No huge changes are in the works. “We’re maintaining our quirky, intimate atmosphere,” Teeter says. “We’re maintaining our menu and our vegetarian and vegan friendliness. We like what we do. We just want to grow it.”

The café has so many diehard fans of its signature dishes that the menu will remain the same, says Teeter, who plans to bring her creative energy to bear with the daily specials. Teeter’s priority has always been serving “real food” – nothing from a mix. And that definitely won’t change.

The café’s farm-to-fork approach will also remain a priority. “During the growing season we get nearly 100 percent of our produce from local farms,” Teeter says. “I would love to get all of my ingredients locally sourced.”

One change for the café, which currently serves beer and wine, will be the addition of what Teeter calls  “a big boy bar.” Don’t expect trendy, blender drinks.

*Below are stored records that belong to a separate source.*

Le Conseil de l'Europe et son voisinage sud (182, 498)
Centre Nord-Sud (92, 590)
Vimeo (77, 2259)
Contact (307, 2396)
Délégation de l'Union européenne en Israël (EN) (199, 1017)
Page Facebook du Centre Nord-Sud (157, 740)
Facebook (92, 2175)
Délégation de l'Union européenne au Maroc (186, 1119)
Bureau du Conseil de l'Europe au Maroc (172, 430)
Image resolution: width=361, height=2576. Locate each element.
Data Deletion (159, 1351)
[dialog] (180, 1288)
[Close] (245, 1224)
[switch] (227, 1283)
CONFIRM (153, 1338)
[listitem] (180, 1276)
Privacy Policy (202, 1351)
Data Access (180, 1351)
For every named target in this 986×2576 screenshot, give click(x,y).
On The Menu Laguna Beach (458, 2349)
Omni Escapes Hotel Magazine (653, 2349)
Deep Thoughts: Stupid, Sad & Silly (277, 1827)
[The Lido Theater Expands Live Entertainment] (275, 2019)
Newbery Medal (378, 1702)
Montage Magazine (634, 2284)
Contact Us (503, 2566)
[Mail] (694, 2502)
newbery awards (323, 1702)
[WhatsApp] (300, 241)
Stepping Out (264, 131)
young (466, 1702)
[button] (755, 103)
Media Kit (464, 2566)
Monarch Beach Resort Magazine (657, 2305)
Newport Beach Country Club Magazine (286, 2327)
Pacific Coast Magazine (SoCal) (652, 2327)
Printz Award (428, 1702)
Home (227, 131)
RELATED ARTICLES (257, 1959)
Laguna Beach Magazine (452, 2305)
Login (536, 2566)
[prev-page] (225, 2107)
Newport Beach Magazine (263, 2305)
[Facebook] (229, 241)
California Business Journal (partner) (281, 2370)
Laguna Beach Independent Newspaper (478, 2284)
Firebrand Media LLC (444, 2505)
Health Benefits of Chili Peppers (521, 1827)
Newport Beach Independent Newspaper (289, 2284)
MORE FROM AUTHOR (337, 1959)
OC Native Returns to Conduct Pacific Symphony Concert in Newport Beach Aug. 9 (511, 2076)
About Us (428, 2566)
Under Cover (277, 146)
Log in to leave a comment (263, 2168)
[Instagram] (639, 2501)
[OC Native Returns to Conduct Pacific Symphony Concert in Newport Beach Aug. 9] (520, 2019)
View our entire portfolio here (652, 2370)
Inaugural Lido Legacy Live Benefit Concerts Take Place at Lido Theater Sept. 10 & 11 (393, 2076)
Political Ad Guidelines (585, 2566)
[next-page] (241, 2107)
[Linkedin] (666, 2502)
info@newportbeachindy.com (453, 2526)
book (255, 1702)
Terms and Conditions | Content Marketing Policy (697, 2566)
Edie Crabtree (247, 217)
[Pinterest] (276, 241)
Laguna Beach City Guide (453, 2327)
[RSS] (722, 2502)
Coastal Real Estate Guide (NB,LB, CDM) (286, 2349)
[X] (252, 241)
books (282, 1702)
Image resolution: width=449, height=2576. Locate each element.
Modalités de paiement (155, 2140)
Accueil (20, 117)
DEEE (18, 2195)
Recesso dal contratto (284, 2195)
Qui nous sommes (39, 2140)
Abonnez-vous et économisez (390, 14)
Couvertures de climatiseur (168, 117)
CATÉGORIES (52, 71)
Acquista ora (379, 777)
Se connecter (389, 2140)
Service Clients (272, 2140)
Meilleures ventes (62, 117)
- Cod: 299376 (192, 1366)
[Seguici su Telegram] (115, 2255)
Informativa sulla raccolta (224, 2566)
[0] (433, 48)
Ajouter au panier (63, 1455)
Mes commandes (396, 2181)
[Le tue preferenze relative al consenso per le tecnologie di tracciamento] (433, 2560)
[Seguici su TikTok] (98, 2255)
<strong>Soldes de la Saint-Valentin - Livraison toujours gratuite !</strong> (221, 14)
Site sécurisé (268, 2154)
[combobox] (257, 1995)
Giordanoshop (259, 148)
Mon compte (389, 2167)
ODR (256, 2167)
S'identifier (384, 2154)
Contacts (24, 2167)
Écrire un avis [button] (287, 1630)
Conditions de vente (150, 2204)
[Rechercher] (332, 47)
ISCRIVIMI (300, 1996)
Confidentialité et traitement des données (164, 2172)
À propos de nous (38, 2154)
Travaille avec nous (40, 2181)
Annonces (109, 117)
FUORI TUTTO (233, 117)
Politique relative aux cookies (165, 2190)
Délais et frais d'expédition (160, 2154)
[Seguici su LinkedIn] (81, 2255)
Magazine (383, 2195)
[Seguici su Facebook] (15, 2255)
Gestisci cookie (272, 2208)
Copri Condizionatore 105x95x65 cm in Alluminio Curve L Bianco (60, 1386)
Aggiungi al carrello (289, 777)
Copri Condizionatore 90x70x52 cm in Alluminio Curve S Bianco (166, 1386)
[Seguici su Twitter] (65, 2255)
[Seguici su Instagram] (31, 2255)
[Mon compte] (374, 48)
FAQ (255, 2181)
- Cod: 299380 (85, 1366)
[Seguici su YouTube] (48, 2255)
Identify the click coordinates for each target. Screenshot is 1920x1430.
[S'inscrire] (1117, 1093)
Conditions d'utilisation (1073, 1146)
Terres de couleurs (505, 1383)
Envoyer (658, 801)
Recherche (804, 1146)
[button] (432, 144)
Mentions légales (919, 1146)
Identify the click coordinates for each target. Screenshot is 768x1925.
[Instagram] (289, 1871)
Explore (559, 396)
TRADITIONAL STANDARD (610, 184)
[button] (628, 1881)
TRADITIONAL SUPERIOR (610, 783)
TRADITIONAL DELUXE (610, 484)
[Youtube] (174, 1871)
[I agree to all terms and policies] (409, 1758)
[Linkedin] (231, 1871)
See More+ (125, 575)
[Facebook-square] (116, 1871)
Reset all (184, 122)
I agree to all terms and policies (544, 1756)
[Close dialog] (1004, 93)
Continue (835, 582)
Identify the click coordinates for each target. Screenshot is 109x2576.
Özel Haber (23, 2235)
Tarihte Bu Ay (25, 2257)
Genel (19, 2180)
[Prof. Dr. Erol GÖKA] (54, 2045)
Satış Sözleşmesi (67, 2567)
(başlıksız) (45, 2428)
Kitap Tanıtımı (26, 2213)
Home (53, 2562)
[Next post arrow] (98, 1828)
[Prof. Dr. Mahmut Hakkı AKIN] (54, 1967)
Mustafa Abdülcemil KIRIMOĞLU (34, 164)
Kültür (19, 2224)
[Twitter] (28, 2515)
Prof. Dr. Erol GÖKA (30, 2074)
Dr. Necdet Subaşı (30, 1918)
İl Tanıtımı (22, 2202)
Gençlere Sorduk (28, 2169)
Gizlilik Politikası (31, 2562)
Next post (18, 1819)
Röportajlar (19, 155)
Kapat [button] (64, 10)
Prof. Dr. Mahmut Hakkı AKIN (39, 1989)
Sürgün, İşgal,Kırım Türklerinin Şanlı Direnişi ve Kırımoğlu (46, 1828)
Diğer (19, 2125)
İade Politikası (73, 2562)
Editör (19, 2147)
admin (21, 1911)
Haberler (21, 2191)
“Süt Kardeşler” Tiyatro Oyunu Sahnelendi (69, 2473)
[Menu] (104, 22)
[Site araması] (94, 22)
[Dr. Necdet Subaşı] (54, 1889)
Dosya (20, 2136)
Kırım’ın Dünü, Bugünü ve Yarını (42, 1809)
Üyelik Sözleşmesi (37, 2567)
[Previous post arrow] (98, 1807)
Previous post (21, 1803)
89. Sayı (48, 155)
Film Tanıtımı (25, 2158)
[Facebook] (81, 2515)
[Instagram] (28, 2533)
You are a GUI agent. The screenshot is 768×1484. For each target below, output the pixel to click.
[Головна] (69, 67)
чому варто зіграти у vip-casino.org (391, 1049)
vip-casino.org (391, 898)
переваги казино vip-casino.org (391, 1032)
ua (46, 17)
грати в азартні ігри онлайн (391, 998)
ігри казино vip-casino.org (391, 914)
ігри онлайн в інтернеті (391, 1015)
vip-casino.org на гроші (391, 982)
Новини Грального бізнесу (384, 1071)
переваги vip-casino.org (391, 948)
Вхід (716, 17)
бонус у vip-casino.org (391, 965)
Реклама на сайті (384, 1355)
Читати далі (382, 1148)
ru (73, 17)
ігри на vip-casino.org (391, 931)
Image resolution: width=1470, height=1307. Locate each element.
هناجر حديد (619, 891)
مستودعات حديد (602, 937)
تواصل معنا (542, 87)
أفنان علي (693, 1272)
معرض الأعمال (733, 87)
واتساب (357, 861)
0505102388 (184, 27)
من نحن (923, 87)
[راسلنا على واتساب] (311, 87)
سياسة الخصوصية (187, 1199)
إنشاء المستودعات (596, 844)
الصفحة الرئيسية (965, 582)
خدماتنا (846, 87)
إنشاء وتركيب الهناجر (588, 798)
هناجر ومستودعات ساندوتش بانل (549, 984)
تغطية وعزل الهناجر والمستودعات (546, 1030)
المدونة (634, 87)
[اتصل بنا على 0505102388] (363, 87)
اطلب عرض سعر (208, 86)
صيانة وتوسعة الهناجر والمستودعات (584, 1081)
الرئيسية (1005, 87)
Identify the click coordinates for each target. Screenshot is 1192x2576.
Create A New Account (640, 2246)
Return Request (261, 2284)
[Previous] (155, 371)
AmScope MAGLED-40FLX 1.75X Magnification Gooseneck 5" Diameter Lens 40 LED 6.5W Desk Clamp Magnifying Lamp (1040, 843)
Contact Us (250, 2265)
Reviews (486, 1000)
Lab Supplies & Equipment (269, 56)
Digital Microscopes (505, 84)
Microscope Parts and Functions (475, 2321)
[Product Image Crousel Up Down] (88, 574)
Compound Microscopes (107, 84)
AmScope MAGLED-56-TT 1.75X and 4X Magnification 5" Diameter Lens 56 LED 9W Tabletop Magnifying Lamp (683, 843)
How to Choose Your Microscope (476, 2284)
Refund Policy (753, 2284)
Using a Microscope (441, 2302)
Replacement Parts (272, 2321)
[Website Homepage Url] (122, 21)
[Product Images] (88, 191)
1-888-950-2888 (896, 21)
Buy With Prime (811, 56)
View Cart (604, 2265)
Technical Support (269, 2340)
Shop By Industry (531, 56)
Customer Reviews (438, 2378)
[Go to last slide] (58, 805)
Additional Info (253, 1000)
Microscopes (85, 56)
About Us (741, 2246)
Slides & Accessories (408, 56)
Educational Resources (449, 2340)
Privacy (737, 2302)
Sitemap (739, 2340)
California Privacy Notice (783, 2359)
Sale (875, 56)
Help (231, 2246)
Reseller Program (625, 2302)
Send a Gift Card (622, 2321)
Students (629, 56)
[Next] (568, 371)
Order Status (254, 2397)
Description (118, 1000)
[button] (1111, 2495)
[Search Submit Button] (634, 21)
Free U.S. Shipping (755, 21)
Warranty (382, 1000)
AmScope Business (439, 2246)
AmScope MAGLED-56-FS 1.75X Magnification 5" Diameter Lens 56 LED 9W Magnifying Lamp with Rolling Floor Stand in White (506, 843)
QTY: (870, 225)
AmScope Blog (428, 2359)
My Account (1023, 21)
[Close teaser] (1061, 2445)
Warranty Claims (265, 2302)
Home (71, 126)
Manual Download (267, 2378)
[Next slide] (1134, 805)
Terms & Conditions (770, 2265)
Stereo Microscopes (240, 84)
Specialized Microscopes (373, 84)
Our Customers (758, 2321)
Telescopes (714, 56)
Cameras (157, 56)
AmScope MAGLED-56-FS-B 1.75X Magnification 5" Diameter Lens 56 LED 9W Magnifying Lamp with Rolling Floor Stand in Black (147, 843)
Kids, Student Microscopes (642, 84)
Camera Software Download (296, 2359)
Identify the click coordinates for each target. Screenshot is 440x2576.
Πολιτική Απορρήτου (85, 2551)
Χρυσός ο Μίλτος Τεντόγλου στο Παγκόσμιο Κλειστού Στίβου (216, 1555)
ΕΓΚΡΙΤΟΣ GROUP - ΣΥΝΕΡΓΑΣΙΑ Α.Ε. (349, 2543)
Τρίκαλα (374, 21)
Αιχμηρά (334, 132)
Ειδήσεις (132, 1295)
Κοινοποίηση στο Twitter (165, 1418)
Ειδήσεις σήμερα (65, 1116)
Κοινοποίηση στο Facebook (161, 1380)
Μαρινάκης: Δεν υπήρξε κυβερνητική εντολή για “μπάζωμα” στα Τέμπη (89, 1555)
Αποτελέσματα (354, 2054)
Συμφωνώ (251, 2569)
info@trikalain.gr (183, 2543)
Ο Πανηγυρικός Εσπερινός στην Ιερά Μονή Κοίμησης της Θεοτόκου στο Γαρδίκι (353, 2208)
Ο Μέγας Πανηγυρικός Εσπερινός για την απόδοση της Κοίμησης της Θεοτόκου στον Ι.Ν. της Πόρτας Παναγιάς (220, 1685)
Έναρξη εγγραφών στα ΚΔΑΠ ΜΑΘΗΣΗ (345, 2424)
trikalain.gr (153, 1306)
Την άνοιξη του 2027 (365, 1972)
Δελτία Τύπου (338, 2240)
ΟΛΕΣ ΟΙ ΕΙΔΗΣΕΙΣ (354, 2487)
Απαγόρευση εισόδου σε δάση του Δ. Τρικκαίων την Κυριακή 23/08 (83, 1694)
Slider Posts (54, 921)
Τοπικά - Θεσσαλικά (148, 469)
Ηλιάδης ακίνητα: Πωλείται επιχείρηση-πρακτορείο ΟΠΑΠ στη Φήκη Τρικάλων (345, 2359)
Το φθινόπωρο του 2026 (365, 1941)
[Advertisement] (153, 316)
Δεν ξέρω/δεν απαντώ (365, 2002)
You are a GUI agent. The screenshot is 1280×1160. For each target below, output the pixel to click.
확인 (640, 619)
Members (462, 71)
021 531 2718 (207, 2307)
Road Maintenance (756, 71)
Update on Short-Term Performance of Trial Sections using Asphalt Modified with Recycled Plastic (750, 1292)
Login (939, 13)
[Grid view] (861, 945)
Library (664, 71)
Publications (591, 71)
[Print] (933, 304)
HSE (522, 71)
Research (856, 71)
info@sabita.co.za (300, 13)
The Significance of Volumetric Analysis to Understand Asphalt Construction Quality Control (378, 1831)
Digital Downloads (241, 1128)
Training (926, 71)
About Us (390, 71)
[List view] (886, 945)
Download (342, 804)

“We’re going retro with the cocktails,” says Teeter, a plan that Wymbs applauds. “Our niche will be classic old cocktails.” Think brown derbies, whiskey sours, Manhattans, sidecars. (Teeter has good memories from when she used to muddle cherries and oranges as a girl for her grandmother’s old fashioneds.)

“I think that what Heather’s got going and what she’s planning to do is really exciting,” says Wymbs, who adds that the restaurant’s strong track record and faithful clientele make customizing the space a less risky proposition than it might otherwise have been.

The restaurant will create several new full-time positions and five or so part-time positions. Teeter is happy to have restaurant industry veteran Sean Sindle coming aboard as the front-of-house manager. Fans of long-time Sweet Meadow employee Richie Mutz will be relieved to know that he will be making the move. Teeter will begin accepting resumes in January for additional staff.

The distinctive spirit that defines Sweet Meadow will continue to prevail at the new location. “We are going to take all of our funky, eclectic weirdness with us,” Teeter says, including the mismatched tables and chairs, the cobalt blue bottles in the window, the sunny yellow color scheme, the Sam Rigling painting and even the old piano.

“That’s a lot of history to carry, even just around the corner,” Teeter says.

At the new place, Teeter is planning a hallway gallery – connecting the front and back dining rooms – that will feature local artists. Sweet Meadow has long been artist-friendly. The restaurant used to host Black Cat readings on Thursday nights, with poets, fiction writers and singer-songwriters sharing their talents in the intimate space.

Teeter has many fond memories from Sweet Meadow’s current location, but not everything quirky about the place was charming – like the lack of central air.

Teeter is thrilled to be getting a brand-new kitchen and environmental controls that will provide air conditioning during the summer.

“That’s huge, right there,” says Teeter, who notes that some patrons admitted avoiding Sweet Meadow during July and August because they just couldn’t take the heat, which hovered at 87 degrees on the hottest days.

The new Sweet Meadow will have expanded hours. Lunch will be served Tuesday through Saturday, 11 a.m.-3 p.m. Dinner will be served Wednesday through Saturday from 5-9 p.m. Sunday brunch hours will be extended, from 11 a.m.-3 p.m.  The restaurant will be closed Mondays.

Teeter is extending an invitation to anyone who has ever worked at Sweet Meadow, from its beginnings in 1987 to now, to meet between 2 and 3 p.m. Dec. 21 at the restaurant for a group photo.